En muchas películas policíacas clásicas de los años cuarenta y cincuenta la acción solía transcurrir, al menos en parte, en escenarios urbanos nocturnos en donde la presencia de la lluvia o de las calles mojadas se acababa convirtiendo en un elemento más del relato o de la historia que se nos estaba contando.
Ese elemento concreto contribuía a darle a dichas películas el tono entre sombrío y melancólico que buscaban grandes directores como Nicholas Ray, John Huston o Fritz Lang cuando rodaron películas encuadradas en el denominado «cine negro».
Estoy pensando ahora sobre todo en Los sobornados, de Lang, pero también en La jungla del asfalto, de Huston, o en Chicago, años 30, de Ray, entre otras películas.

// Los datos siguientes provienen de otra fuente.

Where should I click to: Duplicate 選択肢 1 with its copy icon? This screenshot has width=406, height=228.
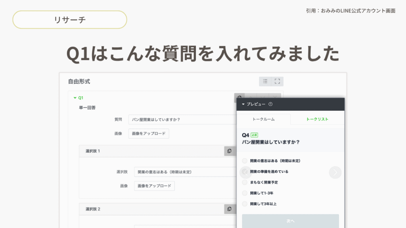click(x=229, y=151)
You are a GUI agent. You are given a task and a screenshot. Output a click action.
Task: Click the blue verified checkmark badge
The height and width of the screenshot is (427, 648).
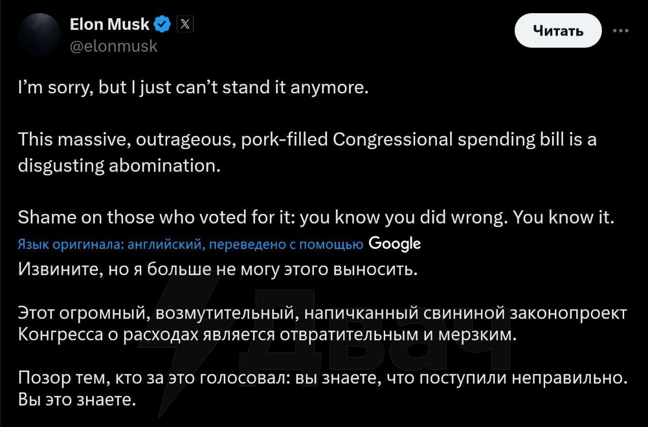[x=163, y=24]
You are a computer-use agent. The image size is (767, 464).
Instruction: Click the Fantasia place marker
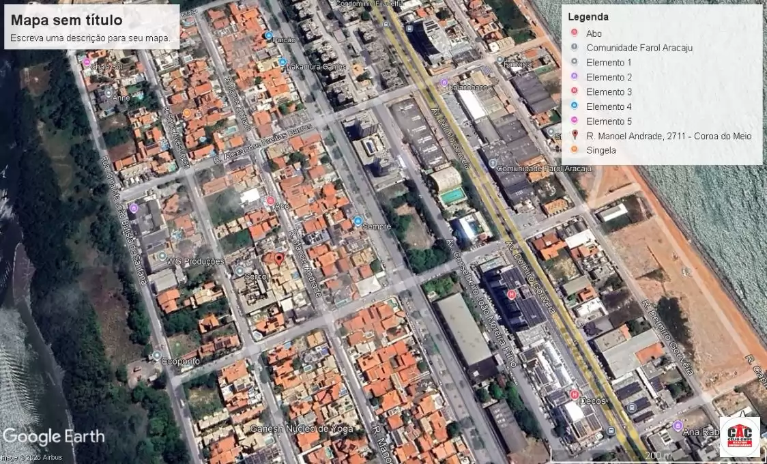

La lluvia y las calles mojadas solían acompañar la tristeza o la soledad de los personajes protagonistas de muchos de aquellos filmes, en su mayoría agentes de policía o detectives privados solitarios, íntegros y honestos, que solían moverse casi siempre en un entorno más bien algo hostil, ya fuera el de los bajos fondos, el de las altas esferas sociales y políticas o el de los propios compañeros de profesión.
Esos tres ámbitos en apariencia tan distintos solían contar, a ciertos niveles y en determinados casos, con una corrupción prácticamente institucionalizada, una absoluta falta de ética o de escrúpulos morales por parte de sus líderes y una permanente estrategia de simulación y fingimiento ante el resto de la sociedad, poco más o menos quizás como siga ocurriendo también hoy en día en algunos casos.
Para intentar evitar que los «malos» siempre ganen y que todo ello siga siendo siempre así, seguramente en algún momento de nuestras vidas todos —o casi todos— hemos querido ser como esos policías o esos detectives solitarios que descubrimos en las películas de intriga de nuestra infancia.
La mayoría de aquellos personajes cinematográficos eran, en cierta forma, como una isla, una isla desconocida y misteriosa a la que no dejaban que se acercara nadie, salvo, quizás, algún amigo o algún compañero, o, en algunos casos muy especiales, alguna persona desconocida o alguna femme fatale posiblemente tan retraída, doliente y escéptica como ellos.
Lo que era válido entonces en el cine y en la vida, lo sigue siendo también ahora, aunque nuestros tiempos cibernéticos y digitalizados puedan parecer en principio muy distintos a los de los años cuarenta y cincuenta.
Hoy como ayer, en las calles mojadas por la lluvia se refleja siempre durante las horas nocturnas la luz pálida y frágil, y solitaria, de las farolas o de los neones. Esa imagen es bella y evocadora, pero inevitablemente también un poco triste y desolada.
Esa luz pálida y frágil, y a la vez solitaria, es también a veces un fiel reflejo de la luz de nuestras propias almas, de nuestras propias vidas.